Sous quelles formes se pose le problème de l’accès à la terre sous nos latitudes ? Selon Véronique Marchesseau, « aujourd’hui, les difficultés d’accès au foncier se posent plus particulièrement aux personnes désirant s’installer en agriculture hors cadre familial et sur des projets de petite taille alors que, paradoxalement, ce type de projet nécessite peu de foncier. Les propriétaires ont peur de signer des baux avec des personnes qu’ils ou elles ne connaissent pas ». La secrétaire nationale de la Confédération paysanne note que « l’accès au foncier est particulièrement difficile à proximité des zones urbaines et touristiques, où la pression sur les terres et la concurrence entre les activités sont très fortes ».
Le constat est assez proche en Suisse, pays d’accueil de l’arrivée de la mobilisation Jai Jagat : « Le territoire est petit, le bétonnage avance vite et les prix du foncier sont très élevés. La pression démographique et la volonté de générer des revenus poussent vers un déclassement des terres agricoles pour des zones à bâtir (logements ou industries et bureaux) », notent Berthe Darras et Mathieu Genoud, qui poursuivent :
"Il y a plusieurs problèmes à l’accès à la terre. D’une part, le système actuel pousse les paysan·nes à toujours s’agrandir (plus tu possèdes de terre, plus tu touches d’aides étatiques, en simplification extrême). Donc, quand une ferme est à remettre, c’est souvent le voisin qui en profitera pour s’agrandir, au détriment de néo-ruraux, par exemple, qui n’ont pas d’accès à la terre. Les commissions d’attribution des terres préféreront toujours une personne déjà installée à un nouveau ou à une nouvelle, si ce choix se présente pour une reprise.
D’autre part, il y a deux systèmes d’évaluation du prix de la terre : quand on vient d’une famille paysanne dont on reprend la ferme, on paye celle-ci selon sa valeur de rendement. Mais quand on reprend une ferme sans être de la famille paysanne, on doit la payer à la valeur du marché. Et entre la valeur de rendement et la valeur du marché, on peut multiplier par 4 ou 5.
"
Résultat : très souvent, l’installation hors du cadre familial heurte des obstacles presque insurmontables : reprise de l’actif et du foncier financièrement très lourde, difficulté à organiser le passage de témoin, difficultés d’accès à l’information foncière, etc.

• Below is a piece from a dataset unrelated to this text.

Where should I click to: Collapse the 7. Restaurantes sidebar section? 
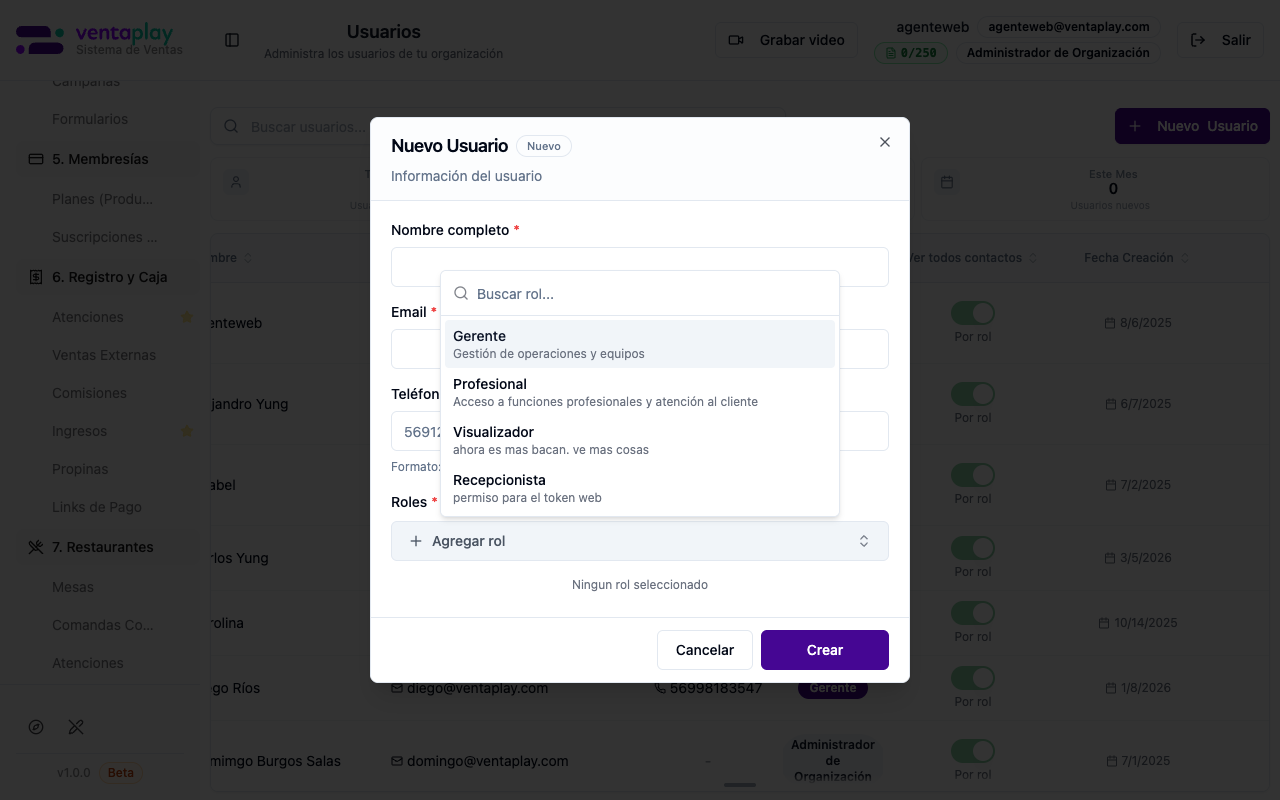[103, 547]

« L’agrandissement des fermes est la principale forme d’accaparement du foncier »

La question des accaparements de terres se pose-t-elle en France et en Suisse ? Pour Véronique Marchesseau, en France, le problème se fait principalement sentir au sein de la profession agricole elle-même. « Bien sûr, il y a des achats de terres par des personnes d’origine étrangère (Chinois·es) ou par des investisseurs (Bolloré) mais l’agrandissement des fermes est la principale forme d’accaparement du foncier. La concentration des moyens de production (dont le foncier) dans un nombre de fermes qui se réduit au fil du temps et des cessations d’activité empêche les terres agricoles de se libérer pour permettre de nouvelles installations. Le modèle agricole dominant et le système économique mondialisé poussent à l’augmentation des volumes produits par personne en imposant une concurrence entre les paysan·nes du monde entier. L’augmentation de la taille des fermes est un des facteurs de maintien de la rentabilité des exploitations qui suivent ce modèle conventionnel. »
Berthe Darras et Mathieu Genoud nous expliquent qu’en Suisse, il n’y a « pas vraiment » d’accaparements de terres. « La terre agricole est très protégée en Suisse. Il n’est pas possible aujourd’hui d’avoir accès à du terrain agricole sans être exploitant agricole. L’esprit de la loi est originellement de garantir l’usage agricole de ces terres et d’éviter la spéculation… La réalité s’en éloigne de plus en plus mais on ne peut pas réellement parler d’accaparement aujourd’hui (sauf des plus gros·ses qui englobent les plus petit·es). »
Il semble donc y avoir un discours différent entre les deux syndicats pour désigner une réalité pourtant assez semblable de concentration abusive des terres dans les mains de quelques fermes. L’enjeu réside sans doute dans la définition des « accaparements de terres », qui pour nos ami·es suisses désigne le fait qu’un « investisseur puisse s’accaparer de la terre » alors que la Confédération paysanne en donne une définition plus extensive, qui intègre la manière dont les grosses exploitations privent les petites ou les nouvelles de l’accès à la terre.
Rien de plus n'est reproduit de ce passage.